> **DIRECTIONS**: A word-for-word restatement of the listing is the only acceptable answer.

> **AVAILABLE DATA**:
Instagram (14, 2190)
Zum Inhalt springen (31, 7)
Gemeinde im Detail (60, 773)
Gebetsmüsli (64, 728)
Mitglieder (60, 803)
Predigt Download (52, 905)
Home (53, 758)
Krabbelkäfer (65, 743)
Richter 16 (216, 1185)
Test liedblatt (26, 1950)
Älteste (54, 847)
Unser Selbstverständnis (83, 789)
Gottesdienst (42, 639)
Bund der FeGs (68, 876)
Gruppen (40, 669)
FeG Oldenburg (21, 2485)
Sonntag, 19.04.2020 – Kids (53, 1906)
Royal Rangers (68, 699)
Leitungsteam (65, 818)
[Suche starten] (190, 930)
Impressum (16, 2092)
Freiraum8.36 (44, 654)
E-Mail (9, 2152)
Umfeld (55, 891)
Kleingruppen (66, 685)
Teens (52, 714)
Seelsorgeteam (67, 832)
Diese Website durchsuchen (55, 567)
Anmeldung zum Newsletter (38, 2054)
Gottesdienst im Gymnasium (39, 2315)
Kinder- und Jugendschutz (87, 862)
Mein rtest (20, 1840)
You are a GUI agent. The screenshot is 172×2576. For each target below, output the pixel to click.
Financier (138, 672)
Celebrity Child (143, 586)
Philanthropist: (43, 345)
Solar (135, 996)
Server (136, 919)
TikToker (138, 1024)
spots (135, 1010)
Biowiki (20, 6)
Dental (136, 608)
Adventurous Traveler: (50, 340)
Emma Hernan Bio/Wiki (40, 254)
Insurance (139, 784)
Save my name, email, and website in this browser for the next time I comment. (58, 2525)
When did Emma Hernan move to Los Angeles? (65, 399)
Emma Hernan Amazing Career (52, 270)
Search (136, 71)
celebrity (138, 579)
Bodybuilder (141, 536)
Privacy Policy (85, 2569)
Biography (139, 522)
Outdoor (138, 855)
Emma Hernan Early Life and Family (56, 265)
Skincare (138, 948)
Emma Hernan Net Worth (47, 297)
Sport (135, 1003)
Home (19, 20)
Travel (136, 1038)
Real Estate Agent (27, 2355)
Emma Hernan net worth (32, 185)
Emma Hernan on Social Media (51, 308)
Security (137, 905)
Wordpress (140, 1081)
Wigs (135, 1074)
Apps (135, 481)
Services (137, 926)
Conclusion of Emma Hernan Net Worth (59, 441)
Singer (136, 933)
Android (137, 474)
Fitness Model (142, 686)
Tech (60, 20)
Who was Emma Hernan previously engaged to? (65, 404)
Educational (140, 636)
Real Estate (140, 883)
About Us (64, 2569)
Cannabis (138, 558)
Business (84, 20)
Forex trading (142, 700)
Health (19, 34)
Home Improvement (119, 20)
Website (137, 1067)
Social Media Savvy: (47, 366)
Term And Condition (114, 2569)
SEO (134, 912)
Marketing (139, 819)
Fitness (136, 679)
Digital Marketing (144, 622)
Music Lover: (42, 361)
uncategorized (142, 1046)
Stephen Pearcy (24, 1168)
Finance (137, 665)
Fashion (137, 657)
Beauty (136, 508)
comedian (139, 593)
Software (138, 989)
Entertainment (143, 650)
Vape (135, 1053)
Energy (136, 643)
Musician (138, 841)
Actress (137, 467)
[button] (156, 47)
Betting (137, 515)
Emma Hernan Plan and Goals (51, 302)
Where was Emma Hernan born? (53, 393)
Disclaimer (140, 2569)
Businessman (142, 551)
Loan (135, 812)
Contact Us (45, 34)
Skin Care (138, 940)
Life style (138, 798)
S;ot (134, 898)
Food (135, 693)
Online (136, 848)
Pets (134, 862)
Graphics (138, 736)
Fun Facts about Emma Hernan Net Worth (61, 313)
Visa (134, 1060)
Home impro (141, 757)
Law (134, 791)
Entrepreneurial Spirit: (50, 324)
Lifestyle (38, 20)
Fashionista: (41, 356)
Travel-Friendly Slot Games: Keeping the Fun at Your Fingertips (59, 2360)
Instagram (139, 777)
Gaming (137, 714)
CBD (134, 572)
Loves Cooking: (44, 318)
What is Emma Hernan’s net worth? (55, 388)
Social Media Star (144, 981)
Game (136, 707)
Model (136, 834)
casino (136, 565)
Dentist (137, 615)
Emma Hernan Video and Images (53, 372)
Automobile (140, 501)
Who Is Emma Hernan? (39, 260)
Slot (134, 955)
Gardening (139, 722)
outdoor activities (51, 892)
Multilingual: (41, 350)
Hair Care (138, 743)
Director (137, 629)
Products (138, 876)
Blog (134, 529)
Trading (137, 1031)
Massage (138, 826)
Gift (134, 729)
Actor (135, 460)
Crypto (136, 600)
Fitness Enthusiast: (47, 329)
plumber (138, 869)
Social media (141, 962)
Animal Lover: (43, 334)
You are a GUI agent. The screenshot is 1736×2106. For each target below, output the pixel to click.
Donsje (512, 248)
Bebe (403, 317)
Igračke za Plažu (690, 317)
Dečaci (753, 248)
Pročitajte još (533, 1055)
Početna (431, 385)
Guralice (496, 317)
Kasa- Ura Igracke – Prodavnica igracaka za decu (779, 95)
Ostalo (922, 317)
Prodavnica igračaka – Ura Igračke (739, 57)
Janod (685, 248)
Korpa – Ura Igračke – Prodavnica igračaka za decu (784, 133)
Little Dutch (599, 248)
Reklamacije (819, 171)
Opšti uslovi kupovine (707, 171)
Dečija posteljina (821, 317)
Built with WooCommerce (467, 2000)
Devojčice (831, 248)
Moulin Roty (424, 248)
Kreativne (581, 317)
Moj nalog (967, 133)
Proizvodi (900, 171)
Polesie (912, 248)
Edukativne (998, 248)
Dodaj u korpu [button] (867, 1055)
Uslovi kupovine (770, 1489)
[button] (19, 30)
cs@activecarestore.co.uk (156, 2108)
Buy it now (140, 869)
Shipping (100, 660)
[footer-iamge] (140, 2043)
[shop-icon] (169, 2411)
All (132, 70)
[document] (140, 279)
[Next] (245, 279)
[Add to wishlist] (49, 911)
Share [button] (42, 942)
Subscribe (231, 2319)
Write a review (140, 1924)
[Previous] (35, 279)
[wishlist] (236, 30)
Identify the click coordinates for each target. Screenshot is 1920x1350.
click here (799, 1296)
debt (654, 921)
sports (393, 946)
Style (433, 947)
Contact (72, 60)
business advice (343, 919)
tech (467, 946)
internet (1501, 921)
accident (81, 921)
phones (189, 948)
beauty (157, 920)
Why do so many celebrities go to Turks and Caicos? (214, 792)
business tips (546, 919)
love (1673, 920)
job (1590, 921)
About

> **SOLUTION TO THIS PROBLEM**:
Instagram (14, 2190)
Zum Inhalt springen (31, 7)
Gemeinde im Detail (60, 773)
Gebetsmüsli (64, 728)
Mitglieder (60, 803)
Predigt Download (52, 905)
Home (53, 758)
Krabbelkäfer (65, 743)
Richter 16 (216, 1185)
Test liedblatt (26, 1950)
Älteste (54, 847)
Unser Selbstverständnis (83, 789)
Gottesdienst (42, 639)
Bund der FeGs (68, 876)
Gruppen (40, 669)
FeG Oldenburg (21, 2485)
Sonntag, 19.04.2020 – Kids (53, 1906)
Royal Rangers (68, 699)
Leitungsteam (65, 818)
[Suche starten] (190, 930)
Impressum (16, 2092)
Freiraum8.36 (44, 654)
E-Mail (9, 2152)
Umfeld (55, 891)
Kleingruppen (66, 685)
Teens (52, 714)
Seelsorgeteam (67, 832)
Diese Website durchsuchen (55, 567)
Anmeldung zum Newsletter (38, 2054)
Gottesdienst im Gymnasium (39, 2315)
Kinder- und Jugendschutz (87, 862)
Mein rtest (20, 1840)
You are a GUI agent. The screenshot is 172×2576. For each target below, output the pixel to click.
Financier (138, 672)
Celebrity Child (143, 586)
Philanthropist: (43, 345)
Solar (135, 996)
Server (136, 919)
TikToker (138, 1024)
spots (135, 1010)
Biowiki (20, 6)
Dental (136, 608)
Adventurous Traveler: (50, 340)
Emma Hernan Bio/Wiki (40, 254)
Insurance (139, 784)
Save my name, email, and website in this browser for the next time I comment. (58, 2525)
When did Emma Hernan move to Los Angeles? (65, 399)
Emma Hernan Amazing Career (52, 270)
Search (136, 71)
celebrity (138, 579)
Bodybuilder (141, 536)
Privacy Policy (85, 2569)
Biography (139, 522)
Outdoor (138, 855)
Emma Hernan Early Life and Family (56, 265)
Skincare (138, 948)
Emma Hernan Net Worth (47, 297)
Sport (135, 1003)
Home (19, 20)
Travel (136, 1038)
Real Estate Agent (27, 2355)
Emma Hernan net worth (32, 185)
Emma Hernan on Social Media (51, 308)
Security (137, 905)
Wordpress (140, 1081)
Wigs (135, 1074)
Apps (135, 481)
Services (137, 926)
Conclusion of Emma Hernan Net Worth (59, 441)
Singer (136, 933)
Android (137, 474)
Fitness Model (142, 686)
Tech (60, 20)
Who was Emma Hernan previously engaged to? (65, 404)
Educational (140, 636)
Real Estate (140, 883)
About Us (64, 2569)
Cannabis (138, 558)
Business (84, 20)
Forex trading (142, 700)
Health (19, 34)
Home Improvement (119, 20)
Website (137, 1067)
Social Media Savvy: (47, 366)
Term And Condition (114, 2569)
SEO (134, 912)
Marketing (139, 819)
Fitness (136, 679)
Digital Marketing (144, 622)
Music Lover: (42, 361)
uncategorized (142, 1046)
Stephen Pearcy (24, 1168)
Finance (137, 665)
Fashion (137, 657)
Beauty (136, 508)
comedian (139, 593)
Software (138, 989)
Entertainment (143, 650)
Vape (135, 1053)
Energy (136, 643)
Musician (138, 841)
Actress (137, 467)
[button] (156, 47)
Betting (137, 515)
Emma Hernan Plan and Goals (51, 302)
Where was Emma Hernan born? (53, 393)
Disclaimer (140, 2569)
Businessman (142, 551)
Loan (135, 812)
Contact Us (45, 34)
Skin Care (138, 940)
Life style (138, 798)
S;ot (134, 898)
Food (135, 693)
Online (136, 848)
Pets (134, 862)
Graphics (138, 736)
Fun Facts about Emma Hernan Net Worth (61, 313)
Visa (134, 1060)
Home impro (141, 757)
Law (134, 791)
Entrepreneurial Spirit: (50, 324)
Lifestyle (38, 20)
Fashionista: (41, 356)
Travel-Friendly Slot Games: Keeping the Fun at Your Fingertips (59, 2360)
Instagram (139, 777)
Gaming (137, 714)
CBD (134, 572)
Loves Cooking: (44, 318)
What is Emma Hernan’s net worth? (55, 388)
Social Media Star (144, 981)
Game (136, 707)
Model (136, 834)
casino (136, 565)
Dentist (137, 615)
Emma Hernan Video and Images (53, 372)
Automobile (140, 501)
Who Is Emma Hernan? (39, 260)
Slot (134, 955)
Gardening (139, 722)
outdoor activities (51, 892)
Multilingual: (41, 350)
Hair Care (138, 743)
Director (137, 629)
Products (138, 876)
Blog (134, 529)
Trading (137, 1031)
Massage (138, 826)
Gift (134, 729)
Actor (135, 460)
Crypto (136, 600)
Fitness Enthusiast: (47, 329)
plumber (138, 869)
Social media (141, 962)
Animal Lover: (43, 334)
You are a GUI agent. The screenshot is 1736×2106. For each target below, output the pixel to click.
Donsje (512, 248)
Bebe (403, 317)
Igračke za Plažu (690, 317)
Dečaci (753, 248)
Pročitajte još (533, 1055)
Početna (431, 385)
Guralice (496, 317)
Kasa- Ura Igracke – Prodavnica igracaka za decu (779, 95)
Ostalo (922, 317)
Prodavnica igračaka – Ura Igračke (739, 57)
Janod (685, 248)
Korpa – Ura Igračke – Prodavnica igračaka za decu (784, 133)
Little Dutch (599, 248)
Reklamacije (819, 171)
Opšti uslovi kupovine (707, 171)
Dečija posteljina (821, 317)
Built with WooCommerce (467, 2000)
Devojčice (831, 248)
Moulin Roty (424, 248)
Kreativne (581, 317)
Moj nalog (967, 133)
Proizvodi (900, 171)
Polesie (912, 248)
Edukativne (998, 248)
Dodaj u korpu [button] (867, 1055)
Uslovi kupovine (770, 1489)
[button] (19, 30)
cs@activecarestore.co.uk (156, 2108)
Buy it now (140, 869)
Shipping (100, 660)
[footer-iamge] (140, 2043)
[shop-icon] (169, 2411)
All (132, 70)
[document] (140, 279)
[Next] (245, 279)
[Add to wishlist] (49, 911)
Share [button] (42, 942)
Subscribe (231, 2319)
Write a review (140, 1924)
[Previous] (35, 279)
[wishlist] (236, 30)
Identify the click coordinates for each target. Screenshot is 1920x1350.
click here (799, 1296)
debt (654, 921)
sports (393, 946)
Style (433, 947)
Contact (72, 60)
business advice (343, 919)
tech (467, 946)
internet (1501, 921)
accident (81, 921)
phones (189, 948)
beauty (157, 920)
Why do so many celebrities go to Turks and Caicos? (214, 792)
business tips (546, 919)
love (1673, 920)
job (1590, 921)
About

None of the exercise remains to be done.